Tras su viaje a Estados Unidos, Solange decidió que quería llevar un pedacito de su ciudad favorita a las paredes de su hogar. Después de haber realizado para ella el cuadro de Marilyn, el desafío esta vez era crear un paisaje urbano de New York que fuera imponente pero sutil, permitiéndole disfrutar de la vista sin saturar visualmente el ambiente.
El concepto del diseño: Para lograr esa sensación de ligereza, optamos por el estilo Line Art. La idea fue emular un boceto rápido de artista, como si alguien hubiera capturado la esencia de Manhattan en una libreta mientras recorría sus calles. Este trazo negro sobre fondo blanco garantiza una estética moderna y atemporal que no cansa la vista.

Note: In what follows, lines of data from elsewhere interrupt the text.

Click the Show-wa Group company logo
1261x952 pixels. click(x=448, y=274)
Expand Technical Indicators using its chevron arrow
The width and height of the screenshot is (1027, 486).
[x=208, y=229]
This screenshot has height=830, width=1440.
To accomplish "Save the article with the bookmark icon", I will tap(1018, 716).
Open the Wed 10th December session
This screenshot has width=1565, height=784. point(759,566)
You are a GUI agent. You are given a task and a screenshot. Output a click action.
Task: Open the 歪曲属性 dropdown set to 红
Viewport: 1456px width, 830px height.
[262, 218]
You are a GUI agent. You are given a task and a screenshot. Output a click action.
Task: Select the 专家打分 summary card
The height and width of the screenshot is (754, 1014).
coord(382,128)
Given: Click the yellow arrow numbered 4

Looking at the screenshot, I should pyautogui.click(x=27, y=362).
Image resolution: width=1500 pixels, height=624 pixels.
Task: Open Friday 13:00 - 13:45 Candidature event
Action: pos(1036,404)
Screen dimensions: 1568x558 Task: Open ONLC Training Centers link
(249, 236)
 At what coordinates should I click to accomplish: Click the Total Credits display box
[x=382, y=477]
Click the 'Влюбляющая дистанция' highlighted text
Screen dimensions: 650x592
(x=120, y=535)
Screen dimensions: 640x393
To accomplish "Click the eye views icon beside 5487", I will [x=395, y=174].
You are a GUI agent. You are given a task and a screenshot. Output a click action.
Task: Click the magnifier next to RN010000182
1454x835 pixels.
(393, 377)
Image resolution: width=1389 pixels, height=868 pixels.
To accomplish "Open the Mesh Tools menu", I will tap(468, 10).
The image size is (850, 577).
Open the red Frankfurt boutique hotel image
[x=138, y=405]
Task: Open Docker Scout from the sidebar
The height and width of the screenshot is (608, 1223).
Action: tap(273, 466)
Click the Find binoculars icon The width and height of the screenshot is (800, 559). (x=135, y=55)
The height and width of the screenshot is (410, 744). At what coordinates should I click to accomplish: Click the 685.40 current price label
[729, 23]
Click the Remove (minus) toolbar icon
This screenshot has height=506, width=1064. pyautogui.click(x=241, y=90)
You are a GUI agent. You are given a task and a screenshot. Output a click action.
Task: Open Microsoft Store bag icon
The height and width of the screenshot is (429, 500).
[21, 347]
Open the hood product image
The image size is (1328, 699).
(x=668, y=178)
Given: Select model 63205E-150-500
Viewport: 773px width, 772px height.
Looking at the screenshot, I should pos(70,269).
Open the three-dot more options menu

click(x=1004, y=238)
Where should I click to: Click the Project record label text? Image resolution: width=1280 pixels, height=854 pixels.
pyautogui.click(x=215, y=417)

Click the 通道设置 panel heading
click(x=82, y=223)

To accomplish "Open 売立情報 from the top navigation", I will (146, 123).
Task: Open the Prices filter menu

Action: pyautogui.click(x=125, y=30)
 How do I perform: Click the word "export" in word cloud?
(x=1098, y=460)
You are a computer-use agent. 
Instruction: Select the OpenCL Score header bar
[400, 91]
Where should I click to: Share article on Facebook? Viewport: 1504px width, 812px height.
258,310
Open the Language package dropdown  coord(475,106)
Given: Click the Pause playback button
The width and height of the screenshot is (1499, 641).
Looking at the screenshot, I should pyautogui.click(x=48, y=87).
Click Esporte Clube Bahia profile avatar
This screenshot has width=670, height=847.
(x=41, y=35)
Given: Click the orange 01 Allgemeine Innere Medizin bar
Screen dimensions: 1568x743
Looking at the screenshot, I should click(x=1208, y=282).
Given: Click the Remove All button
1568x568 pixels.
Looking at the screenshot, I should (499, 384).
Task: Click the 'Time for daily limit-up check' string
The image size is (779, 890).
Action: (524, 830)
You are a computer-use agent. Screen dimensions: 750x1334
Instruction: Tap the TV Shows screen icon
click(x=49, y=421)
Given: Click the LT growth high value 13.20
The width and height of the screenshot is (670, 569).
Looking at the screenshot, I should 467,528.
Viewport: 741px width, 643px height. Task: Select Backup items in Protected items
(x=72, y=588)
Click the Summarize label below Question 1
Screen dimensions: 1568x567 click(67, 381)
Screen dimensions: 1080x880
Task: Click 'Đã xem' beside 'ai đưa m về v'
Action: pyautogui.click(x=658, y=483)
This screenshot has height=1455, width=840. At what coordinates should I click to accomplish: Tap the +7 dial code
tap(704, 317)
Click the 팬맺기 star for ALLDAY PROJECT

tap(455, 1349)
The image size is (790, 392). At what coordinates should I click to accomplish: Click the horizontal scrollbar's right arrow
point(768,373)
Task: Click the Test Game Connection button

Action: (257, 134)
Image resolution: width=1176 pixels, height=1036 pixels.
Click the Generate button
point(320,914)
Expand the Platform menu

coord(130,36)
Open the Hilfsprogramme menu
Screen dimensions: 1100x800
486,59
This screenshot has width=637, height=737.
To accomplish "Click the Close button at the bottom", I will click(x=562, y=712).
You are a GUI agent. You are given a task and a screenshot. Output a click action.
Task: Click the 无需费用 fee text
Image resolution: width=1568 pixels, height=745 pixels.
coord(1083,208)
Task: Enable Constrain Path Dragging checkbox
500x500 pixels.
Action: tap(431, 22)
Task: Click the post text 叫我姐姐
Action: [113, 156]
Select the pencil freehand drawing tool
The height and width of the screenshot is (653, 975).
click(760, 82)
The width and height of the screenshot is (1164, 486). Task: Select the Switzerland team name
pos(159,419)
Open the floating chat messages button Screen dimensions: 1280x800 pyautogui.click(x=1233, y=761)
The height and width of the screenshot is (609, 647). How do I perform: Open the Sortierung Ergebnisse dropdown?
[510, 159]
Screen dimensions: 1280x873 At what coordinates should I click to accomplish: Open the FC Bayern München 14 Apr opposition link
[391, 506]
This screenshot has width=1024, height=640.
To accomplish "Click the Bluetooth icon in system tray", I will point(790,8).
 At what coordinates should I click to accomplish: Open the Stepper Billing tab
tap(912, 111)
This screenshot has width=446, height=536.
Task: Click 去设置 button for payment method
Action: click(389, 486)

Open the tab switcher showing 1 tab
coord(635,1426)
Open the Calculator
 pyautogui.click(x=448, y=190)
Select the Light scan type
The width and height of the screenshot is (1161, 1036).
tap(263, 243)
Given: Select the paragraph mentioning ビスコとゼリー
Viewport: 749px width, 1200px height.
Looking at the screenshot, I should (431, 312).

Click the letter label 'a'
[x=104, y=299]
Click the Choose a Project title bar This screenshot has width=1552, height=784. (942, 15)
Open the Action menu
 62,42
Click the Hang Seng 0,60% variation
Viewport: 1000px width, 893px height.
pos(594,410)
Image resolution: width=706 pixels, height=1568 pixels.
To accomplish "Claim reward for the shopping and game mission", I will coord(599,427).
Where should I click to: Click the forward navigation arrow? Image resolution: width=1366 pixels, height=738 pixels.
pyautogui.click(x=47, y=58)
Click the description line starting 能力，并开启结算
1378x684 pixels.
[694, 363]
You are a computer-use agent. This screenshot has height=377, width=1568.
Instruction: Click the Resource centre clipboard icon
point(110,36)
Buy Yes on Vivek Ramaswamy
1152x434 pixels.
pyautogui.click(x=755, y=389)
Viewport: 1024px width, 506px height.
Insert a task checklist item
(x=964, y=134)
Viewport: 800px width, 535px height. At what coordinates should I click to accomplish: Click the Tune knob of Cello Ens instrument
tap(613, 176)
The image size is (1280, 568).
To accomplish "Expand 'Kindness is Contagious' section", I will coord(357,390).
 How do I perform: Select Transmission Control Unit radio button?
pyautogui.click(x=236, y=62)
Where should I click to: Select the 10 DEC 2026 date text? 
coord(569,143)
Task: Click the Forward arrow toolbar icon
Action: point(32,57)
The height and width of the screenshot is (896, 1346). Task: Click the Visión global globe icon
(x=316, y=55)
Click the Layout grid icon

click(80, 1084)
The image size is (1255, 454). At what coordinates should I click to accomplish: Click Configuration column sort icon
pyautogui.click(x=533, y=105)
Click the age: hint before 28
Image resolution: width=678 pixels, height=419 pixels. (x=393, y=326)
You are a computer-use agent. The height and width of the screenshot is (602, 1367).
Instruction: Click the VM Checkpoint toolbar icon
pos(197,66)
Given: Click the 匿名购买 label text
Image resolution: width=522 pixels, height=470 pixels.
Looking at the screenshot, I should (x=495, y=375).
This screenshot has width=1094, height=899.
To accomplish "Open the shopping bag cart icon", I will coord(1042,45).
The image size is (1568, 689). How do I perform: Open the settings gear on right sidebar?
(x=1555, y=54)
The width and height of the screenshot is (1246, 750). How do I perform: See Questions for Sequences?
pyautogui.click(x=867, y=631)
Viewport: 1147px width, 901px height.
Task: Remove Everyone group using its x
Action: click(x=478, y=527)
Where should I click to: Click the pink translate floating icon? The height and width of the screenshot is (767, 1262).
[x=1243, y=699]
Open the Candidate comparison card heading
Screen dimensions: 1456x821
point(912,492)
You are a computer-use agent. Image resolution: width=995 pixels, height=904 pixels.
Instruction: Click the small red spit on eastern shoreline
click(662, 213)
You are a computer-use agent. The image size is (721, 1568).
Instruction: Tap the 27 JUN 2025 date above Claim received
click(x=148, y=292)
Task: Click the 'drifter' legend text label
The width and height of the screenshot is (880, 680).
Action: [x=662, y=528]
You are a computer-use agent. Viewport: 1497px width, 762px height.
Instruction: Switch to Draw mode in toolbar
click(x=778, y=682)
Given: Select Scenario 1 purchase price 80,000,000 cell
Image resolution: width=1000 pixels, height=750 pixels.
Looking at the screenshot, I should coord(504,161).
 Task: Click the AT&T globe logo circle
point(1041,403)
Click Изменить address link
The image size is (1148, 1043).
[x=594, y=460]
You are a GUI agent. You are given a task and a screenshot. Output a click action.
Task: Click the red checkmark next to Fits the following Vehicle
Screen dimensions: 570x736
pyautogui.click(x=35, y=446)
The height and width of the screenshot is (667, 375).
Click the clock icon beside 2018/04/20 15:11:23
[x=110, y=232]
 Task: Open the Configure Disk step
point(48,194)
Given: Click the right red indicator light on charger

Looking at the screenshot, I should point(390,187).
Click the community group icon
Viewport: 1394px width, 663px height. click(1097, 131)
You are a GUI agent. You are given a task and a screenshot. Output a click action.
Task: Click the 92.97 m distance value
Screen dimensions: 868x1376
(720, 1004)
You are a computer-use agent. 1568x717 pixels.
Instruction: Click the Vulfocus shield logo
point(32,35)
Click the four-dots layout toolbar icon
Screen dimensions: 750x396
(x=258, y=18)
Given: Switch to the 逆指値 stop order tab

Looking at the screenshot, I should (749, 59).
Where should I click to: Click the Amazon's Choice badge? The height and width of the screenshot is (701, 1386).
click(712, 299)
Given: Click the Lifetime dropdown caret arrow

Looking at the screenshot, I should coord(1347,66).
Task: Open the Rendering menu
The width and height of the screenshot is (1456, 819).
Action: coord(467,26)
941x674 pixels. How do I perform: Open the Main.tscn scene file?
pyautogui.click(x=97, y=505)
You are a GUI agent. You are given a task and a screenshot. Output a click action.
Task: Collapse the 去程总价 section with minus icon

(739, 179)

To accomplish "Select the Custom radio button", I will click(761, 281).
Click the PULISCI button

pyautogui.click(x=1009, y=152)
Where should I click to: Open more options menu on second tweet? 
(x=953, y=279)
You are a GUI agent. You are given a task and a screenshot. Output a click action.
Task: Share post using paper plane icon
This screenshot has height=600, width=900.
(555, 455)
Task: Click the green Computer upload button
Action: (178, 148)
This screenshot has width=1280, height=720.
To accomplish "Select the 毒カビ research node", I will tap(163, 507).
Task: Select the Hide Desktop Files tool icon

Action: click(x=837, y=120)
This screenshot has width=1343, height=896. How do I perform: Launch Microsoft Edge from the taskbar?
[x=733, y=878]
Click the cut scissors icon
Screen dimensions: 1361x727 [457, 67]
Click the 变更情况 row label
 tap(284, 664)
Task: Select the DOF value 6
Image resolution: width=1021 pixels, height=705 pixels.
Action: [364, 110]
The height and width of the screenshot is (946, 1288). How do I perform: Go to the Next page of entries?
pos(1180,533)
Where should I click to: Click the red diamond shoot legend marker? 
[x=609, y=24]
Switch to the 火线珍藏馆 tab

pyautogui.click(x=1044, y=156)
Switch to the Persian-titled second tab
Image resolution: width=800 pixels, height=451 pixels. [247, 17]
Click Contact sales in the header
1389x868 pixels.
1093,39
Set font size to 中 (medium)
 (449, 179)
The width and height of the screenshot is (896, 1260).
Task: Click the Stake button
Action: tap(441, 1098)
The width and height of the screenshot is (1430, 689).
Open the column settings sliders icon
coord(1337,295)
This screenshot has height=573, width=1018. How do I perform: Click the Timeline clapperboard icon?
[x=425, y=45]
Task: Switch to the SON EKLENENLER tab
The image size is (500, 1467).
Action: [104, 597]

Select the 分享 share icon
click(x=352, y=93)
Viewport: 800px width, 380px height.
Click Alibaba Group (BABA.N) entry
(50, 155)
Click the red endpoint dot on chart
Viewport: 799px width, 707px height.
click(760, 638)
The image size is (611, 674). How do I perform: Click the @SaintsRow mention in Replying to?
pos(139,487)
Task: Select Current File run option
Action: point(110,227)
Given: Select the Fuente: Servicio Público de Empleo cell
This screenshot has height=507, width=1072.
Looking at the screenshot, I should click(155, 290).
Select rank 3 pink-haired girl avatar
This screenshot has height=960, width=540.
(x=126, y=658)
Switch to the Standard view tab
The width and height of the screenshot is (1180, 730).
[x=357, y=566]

Iconos representados en el mural: El diseño integra de forma fluida los edificios y monumentos más emblemáticos que definen el skyline neoyorquino:
- La Estatua de la Libertad, símbolo de bienvenida.
- El histórico Edificio Flatiron y el elegante Edificio Chrysler.
- La imponencia del Rockefeller Center.
- La icónica estructura del Puente de Brooklyn.
Este mural de autor transforma una pared lisa en una ventana a la ciudad que nunca duerme, demostrando que el minimalismo es la herramienta perfecta para inmortalizar grandes historias de viajes en el diseño de interiores.